Unexpected character: ï
1 26 0 0
a z  


In [32]:
# Function to generate a training batch for the LSTM model
class BatchGenerator(object):
    """
    text:全部的文本数据
    text_size:全部文本的字符串长度
    batch_size:每段训练数据的大小
    num_unrollings:要生成的训练数据段的数目
    segment:整个训练数据集可以分成几个训练数据片段 = text_size//batch_size
    cursor:一开始记录每个训练数据片段的起始位置坐标，即这个片段位于text的哪个index
           执行next_batch生成一个训练数据的时候，游标会从初始位置自增，
           直到取够batch_size个数据
    """
    def __init__(self,text,batch_size,num_unrollings):
        self._text = text
        self._text_size = len(text)
        self._batch_size = batch_size
        self._num_unrollings = num_unrollings
        segment = self._text_size // batch_size
        # print("segment = ",segment) 1562484
        self._cursor = [ offset * segment for offset in range(batch_size)]
        self._last_batch = self._next_batch()
    
    """
    从当前游标cursor产生单一的批量数据
    batch(batch_size * vocabulay矩阵),每行的形式为[0,0...,1,0...0]
    为1的索引为第i个字符,每个step生成batch_size个字母,之后游标后移
    """
    def _next_batch(self):
        # Generate a single batch from the current cursor postion 
        # in the data
        batch = np.zeros(shape=(self._batch_size,vocabulary_size),dtype=np.float)
        for b in range(self._batch_size):
            batch[b,char2id(self._text[self._cursor[b]])] = 1.0
            # 游标后移
            self._cursor[b]=(self._cursor[b]+1) % self._text_size
        return batch
    
    """
    每调用一次next，生成一个num_unrollings长的array，以last_batch开头，
    跟num_unrollings个batch
    每个batch的作为train_input，
    每个batch后面的一个batch作为train_label，
    每个step训练num_unrolling个batch
    返回的batches中实际为三维数组([num_rollings+1,batch_size,vocabulary_size])
    """
    def next(self):
        # Generate the next array of batches from the data.The array consists
        # of the last batch of the previous array,followed by num_unrollings new ones
        batches = [self._last_batch]
        # 每个step生成batch_size个字母
        for step in range(self._num_unrollings):
            batches.append(self._next_batch())
        self._last_batch = batches[-1]
        return batches

def characters(probabilites):
    return [id2char(c) for c in np.argmax(probabilites,1)]

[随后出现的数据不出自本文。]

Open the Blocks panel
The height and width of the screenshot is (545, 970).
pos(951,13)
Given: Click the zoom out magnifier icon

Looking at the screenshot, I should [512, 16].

def batches2string(batches):
    #batches[0].shape=(64,27)(batch_size,vocabulary_size)
    s = [''] * batches[0].shape[0]
    for b in batches:
        s = [''.join(x) for x in zip(s,characters(b))]
    return s

batch_size=64
num_unrollings=10

train_batches = BatchGenerator(train_text,batch_size,num_unrollings)
valid_batches = BatchGenerator(valid_text,1,1)

batches = train_batches.next()
print(characters(batches[0]))

print("=================================================")
print(batches)

print(batches2string(batches))
print(batches2string(train_batches.next()))
print(batches2string(valid_batches.next()))
print(batches2string(valid_batches.next()))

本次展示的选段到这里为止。